Bir Cuma dersi için daha hazırlanıyoruz... Dersten önce evimizi, gelecek olan dostlarımız için düzenlerken, Tornado'nun (kasırga) işaretleri olan gökgürültüsü, şimşek ve ardından şiddetli bir yağmur başlıyor.
Bu hafta derse katılım az olacak diye içimden geçiriyorum.
Neyse, biz hazırlığımızı yapalım, gelen arkadaşlarla tefekkür dünyamıza bu Celâlî isimlerin aynaları olan olayları da katarız. Hem sohbetimiz tatlanır, hem de aklımız boş bir korku yerine Esmâ-i Hüsnâları tahattur ederek gerçek vazifesini de yapmış olur...
Bu düşüncelerle evimizi misafirlerimiz için hazır hale getiriyoruz.
Sahip olduğu bütün kuvvetiyle, dünyaya sarılmış bir toplum içerisinde yaşamak, hakikaten insanı nefes alamaz bir hâle sokuyor. İnsan, kaldıramayacağı mânevî bir ağırlığı bu ortamda omuzlarında buluyor. Bu yükü yere koyup üstüne oturma rahatlığı ise, bu koşuşturmaca içerisinde insanın aklından uzaklaşan bir fikir oluyor.

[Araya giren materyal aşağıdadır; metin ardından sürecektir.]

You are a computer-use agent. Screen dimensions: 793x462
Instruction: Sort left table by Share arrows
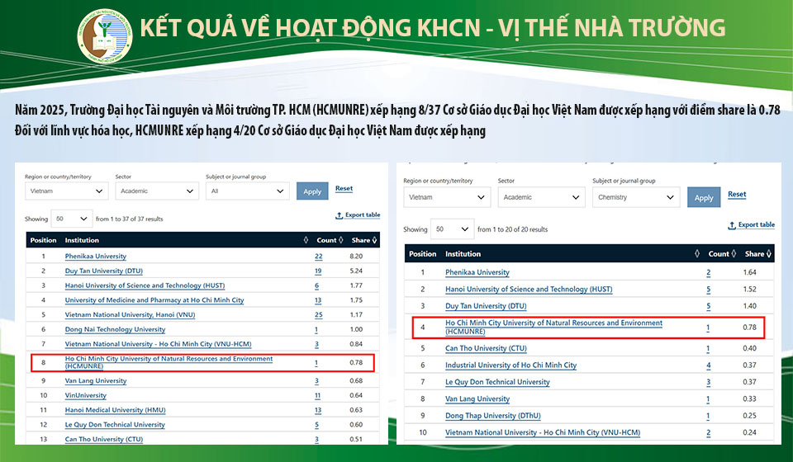(x=375, y=240)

Derslerimizden önceki ve sonraki hasbihâlimiz bunun en güzel göstergeleri oluyor. İlki, dünyanın bütün yükü omuzlarımızdaymış gibi feryatları, dert yanmaları yansıtırken; derslerimizden sonraki kelimelerimizin her birinde kulluk şuuruyla bezenmiş teslim olma rahatlığını barındıran, ümide bandırılmış baldan tatlı sözcüklere şahit oluyoruz. Tortular zemzemle yıkanıyor, kalbe sinmiş olan zakkum kokuları gül suyuyla yıkanıp arındırılıyor.
Kur'ân hakikatlerine muhatap olduğumuz kıt'alar değişse de, ruhumuzda canlandırdığı yüksek hakikatler aynı oluyor.
Aklı ve ruhu baskı altında bırakan olayların süzgecine takılmayan Risâle cümleleri, Hakikat-i Kur'âniye sıcaklığını, derecesi arttırılmış şefkat dolu bir şiddetle hissettiriyor. Kalbe inene kadar, ruha dokunana kadar önüne çıkan tortuları dağıtarak iniyor ve yerine oturuyor.
Gözlerimiz önünde çöken mimsiz bir medeniyetin, ruhlara yaptığı zulme şahit olmak nefsin iknâsını kolaylaştırıyor. Kur'ânın asra bakan yüzü, bilinç düzeyi artmış bir şekilde yudumlanabiliyor.
Evet dostlar, bulunduğumuz bölgede geçtiğimiz günlerde Tornado vesilesiyle Kâinatın Sultanı, insanın ne kadar aciz olduğunu haşmetli bir şekilde gören gözlere, basireti açık olanlara bir kez daha gösterdi. Şehrin sirenleri çalarken Onuncu Söz'deki mânâları yudumlamaya gayret ediyorduk.
Risâle-i Nurların Anadolu insanının gönlünde yer tuttuğunun bir göstergesi olarak da, çalan sirenlere, şimsek ve yağmura rağmen gönül dostlarımızla yine beraber olduk. Çaylarımızı yudumladık; artık bir Anadolu klasiği olan kırmızı kitaplardan okuduk. Cihad-ı ekberde ihtiyacımız olan mânevî bataryalarımızı güçlendirmenin hazzıyla, sıcak bir kucaklaşmayla vedalaştık. Anadolunun sıcaklığını Risâle-i Nurlarla Amerikaya taşıdık ve hissettik.
Nurun gönüllere ulaşmasında hizmetkârlık etmiş vefat eden bütün Nur kahramanlarına rahmet, hayattakilere muvaffakiyetler diliyorum.